Let $\vec{v_1}$ and $\vec{v_2}$ given:
$\overrightarrow{V_1} = r_1\hat{u_r} + \theta_1\hat{u_\theta} + \phi_1\hat{u_\phi} \\
\overrightarrow{V_2} = r_2\hat{u_r} + \theta_2\hat{u_\theta} + \phi_2\hat{u_\phi} \\$
where $r_n\theta_n\phi_n$ are known constants.
My first question is whether $\vec{v_1}$ and $\vec{v_2}$ are functions? I think they are functions since for each point in coordinate system, the result of $\vec{v_1}$ and $\vec{v_2}$ is different since $\hat{u_r} \hat{u_\theta} \hat{u_\phi}$ changes direction. This is little weird when compared to cartesian coordinate system.

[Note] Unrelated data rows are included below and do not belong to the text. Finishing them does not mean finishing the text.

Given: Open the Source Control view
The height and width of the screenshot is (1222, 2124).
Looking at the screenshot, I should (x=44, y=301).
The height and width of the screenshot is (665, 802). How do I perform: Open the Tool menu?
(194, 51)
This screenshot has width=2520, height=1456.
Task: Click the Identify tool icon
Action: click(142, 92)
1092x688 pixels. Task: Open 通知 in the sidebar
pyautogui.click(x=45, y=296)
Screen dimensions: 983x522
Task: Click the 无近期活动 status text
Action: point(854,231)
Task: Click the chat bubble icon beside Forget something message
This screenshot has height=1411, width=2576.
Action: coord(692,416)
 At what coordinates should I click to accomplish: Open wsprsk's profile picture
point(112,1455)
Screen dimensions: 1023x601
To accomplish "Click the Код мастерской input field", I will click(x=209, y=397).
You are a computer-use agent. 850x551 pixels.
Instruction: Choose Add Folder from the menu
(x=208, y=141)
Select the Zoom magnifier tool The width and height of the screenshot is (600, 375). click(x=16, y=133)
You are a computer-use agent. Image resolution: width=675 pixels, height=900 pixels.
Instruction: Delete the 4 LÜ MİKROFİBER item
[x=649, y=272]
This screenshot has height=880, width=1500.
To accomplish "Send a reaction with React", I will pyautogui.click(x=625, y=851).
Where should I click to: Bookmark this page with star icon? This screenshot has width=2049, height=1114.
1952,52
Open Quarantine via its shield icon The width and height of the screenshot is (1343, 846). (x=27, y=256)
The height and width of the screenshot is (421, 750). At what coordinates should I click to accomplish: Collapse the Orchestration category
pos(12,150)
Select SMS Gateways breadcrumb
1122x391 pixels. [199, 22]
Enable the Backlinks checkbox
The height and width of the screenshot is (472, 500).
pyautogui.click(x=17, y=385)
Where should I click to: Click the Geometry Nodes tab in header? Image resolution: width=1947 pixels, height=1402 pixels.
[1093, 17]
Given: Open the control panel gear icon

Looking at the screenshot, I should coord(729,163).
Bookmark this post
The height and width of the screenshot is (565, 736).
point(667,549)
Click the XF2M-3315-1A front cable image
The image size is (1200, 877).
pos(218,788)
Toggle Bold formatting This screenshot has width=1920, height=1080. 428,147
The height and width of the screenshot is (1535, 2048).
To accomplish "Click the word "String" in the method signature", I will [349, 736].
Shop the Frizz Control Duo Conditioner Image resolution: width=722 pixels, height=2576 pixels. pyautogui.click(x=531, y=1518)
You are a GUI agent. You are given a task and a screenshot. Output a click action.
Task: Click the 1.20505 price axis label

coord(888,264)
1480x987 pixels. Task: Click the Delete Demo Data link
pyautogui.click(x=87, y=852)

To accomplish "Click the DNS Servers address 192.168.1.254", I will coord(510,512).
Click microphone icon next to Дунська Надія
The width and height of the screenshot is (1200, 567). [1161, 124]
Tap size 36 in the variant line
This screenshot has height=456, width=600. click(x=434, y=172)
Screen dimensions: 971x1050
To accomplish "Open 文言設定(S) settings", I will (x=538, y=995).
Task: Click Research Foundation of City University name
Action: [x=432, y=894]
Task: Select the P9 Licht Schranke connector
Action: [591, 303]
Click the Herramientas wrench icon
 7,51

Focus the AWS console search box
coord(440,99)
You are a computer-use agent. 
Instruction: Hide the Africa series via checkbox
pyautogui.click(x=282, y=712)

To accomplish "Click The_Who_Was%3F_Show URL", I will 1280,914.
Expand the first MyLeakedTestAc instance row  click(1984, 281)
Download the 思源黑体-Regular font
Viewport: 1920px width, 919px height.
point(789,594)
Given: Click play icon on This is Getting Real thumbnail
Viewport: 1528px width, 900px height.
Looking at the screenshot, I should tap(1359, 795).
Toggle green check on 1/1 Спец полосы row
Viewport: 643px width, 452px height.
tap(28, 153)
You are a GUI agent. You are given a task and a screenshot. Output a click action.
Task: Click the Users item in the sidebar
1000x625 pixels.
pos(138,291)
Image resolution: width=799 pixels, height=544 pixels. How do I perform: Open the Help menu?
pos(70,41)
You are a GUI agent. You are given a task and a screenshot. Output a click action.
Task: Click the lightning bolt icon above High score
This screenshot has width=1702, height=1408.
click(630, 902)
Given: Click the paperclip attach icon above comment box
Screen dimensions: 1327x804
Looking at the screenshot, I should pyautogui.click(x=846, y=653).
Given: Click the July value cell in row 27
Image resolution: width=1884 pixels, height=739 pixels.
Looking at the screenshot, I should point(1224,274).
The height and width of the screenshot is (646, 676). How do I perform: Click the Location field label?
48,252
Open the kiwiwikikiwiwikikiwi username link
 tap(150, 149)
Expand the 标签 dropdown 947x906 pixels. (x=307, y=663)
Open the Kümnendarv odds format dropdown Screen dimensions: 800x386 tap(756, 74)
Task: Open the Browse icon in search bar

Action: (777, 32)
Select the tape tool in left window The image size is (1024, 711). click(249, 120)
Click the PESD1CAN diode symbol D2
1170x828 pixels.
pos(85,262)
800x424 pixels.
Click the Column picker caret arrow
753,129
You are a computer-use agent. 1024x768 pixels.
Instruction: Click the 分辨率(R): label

Second, Can we dot product in a similar manner done in cartesian coordinate system, i.e does dot product equal to $\vec{v_1} \cdot \vec{v_2}=r_1 \cdot r_2 + \theta_1 \cdot \theta_2 + \phi_1 \cdot \phi_2$? By similar arguments at question 1 It seems to me that it is only possible when they are defined at same point. Otherwise, i think we need to convert vectors to cartesian coordinate system.